CHALLENGES
**1.** Return the part of the PyPI JSON API thread between "That’s fair. I" and "of, I guess.", inclusive, copied word for word.
**2.** Extend the PyPI JSON API thread past its last sentence.
-- SOURCE TEXT start --
Backwards Incompatible Change to PyPI JSON API

I’d argue that dependency information (or the METADATA being implemented on PyPI) is also a very valuable addition to have here. :slight_smile:

Metadata is already standardised, and will be present as soon as Warehouse implements the appropriate PEPs. I’d love that to happen sooner, but that’s up to the Warehouse developers’ workload (and volunteer contributions) and there’s nothing more from a standardisation point needed here.

That’s fair. I was going off what the PEPs said, but real-world use cases are more important. (I’m just hesitant about pushing my use case too much, because “mirror all the metadata you can get your hands on” is by definition going to be in favour of adding everything regardless!)

We’ve had feature requests in pip for “don’t install things older than X”.

OK, consider me convinced (although I still think we should sanity-check, and I still think there’s a possibility of cases where “we should keep this available but the simple API isn’t the right place” is the right choice).

Understood (and I agree in principle). I’m just concerned that if we tie replacements to standardisation, there’s an unhelpful pressure on “we need to standardise quickly before the current solution gets removed”. Just something to be aware of, I guess.
-- SOURCE TEXT end --
-- MATERIAL PROVIDED start --
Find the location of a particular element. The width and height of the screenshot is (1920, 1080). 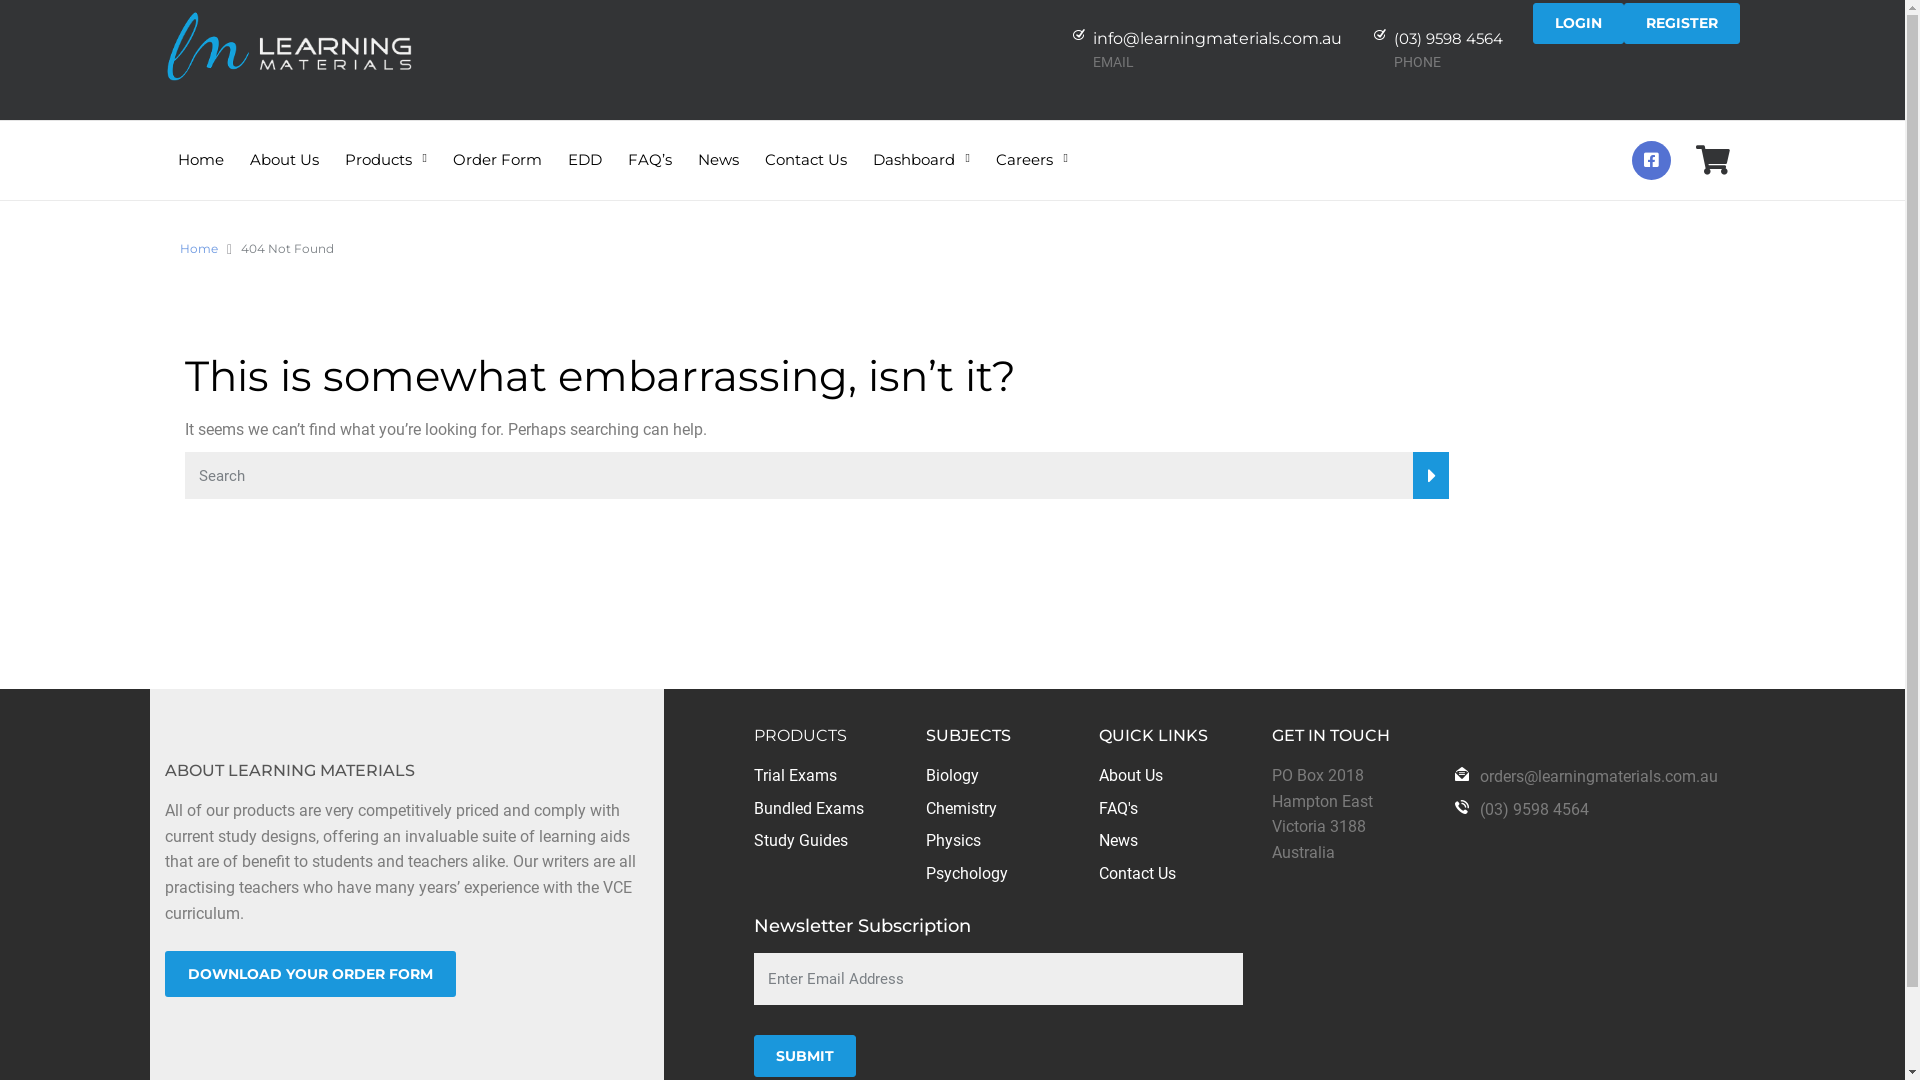

DOWNLOAD YOUR ORDER FORM is located at coordinates (310, 974).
-- MATERIAL PROVIDED end --
EXPECTED RESPONSES
**1.**
That’s fair. I was going off what the PEPs said, but real-world use cases are more important. (I’m just hesitant about pushing my use case too much, because “mirror all the metadata you can get your hands on” is by definition going to be in favour of adding everything regardless!)

We’ve had feature requests in pip for “don’t install things older than X”.

OK, consider me convinced (although I still think we should sanity-check, and I still think there’s a possibility of cases where “we should keep this available but the simple API isn’t the right place” is the right choice).

Understood (and I agree in principle). I’m just concerned that if we tie replacements to standardisation, there’s an unhelpful pressure on “we need to standardise quickly before the current solution gets removed”. Just something to be aware of, I guess.

**2.**
… I do hope that wasn’t me :worried: My scraping app is pretty naive in some ways - I know I need to be careful of resource usage, but I don’t honestly know if what I’m doing is right.

Thanks, I thought there was something like that but couldn’t find it.

OK, that’s fair. As long as we don’t end up adding stuff to the simple API that means it becomes a problem like the existing APIs, then I’m fine with that. I’ll trust you to keep us honest on that score, though. I don’t have enough knowledge to do that.

So thanks for your response. I guess that puts us back at a point where I’ll create a PEP adding a versions key to the project page, and upload-time and size keys to the file elements. I’ll try to get that done in the next few weeks.

It’s a fair question! And to be honest, if you had said something like “hey can we add the author, maintainer, description, etc” kind of thing, I would have pushed back on those particular pieces of metadata because they don’t fit great here.

I doubt it, they were issuing something like 600 requests per second and we ended up blocking the IP doing that Fastly, so if you can still access PyPI you’re good.

I would probably summarize one of the bigger problems with the JSON api is a combination of two things:

  • Because we have an URL per version number we have a very large number of unique cache keys with different content.
  • We include information inside of the responses that can grow unbounded [1], the releases key being one of the main culprits, which we have projects with thousands of entries in the releases key and querying/computing that took a big chunk of time. For example, we use UUIDs as primary keys, and simply producing uuid.UUID() objects when querying data from the database was taking ~200ms due to the sheer number of them on some of those urls.

It’s of course a dangerous power to have! Since you could imagine us adding say… a YAML serialization format and having some features only supported in JSON and some only supported in YAML, which would be an awful state to be in, but it’s a useful feature to let us not break backwards comparability with HTML but still evolve the API in JSON (or any future serializations).

Sounds good!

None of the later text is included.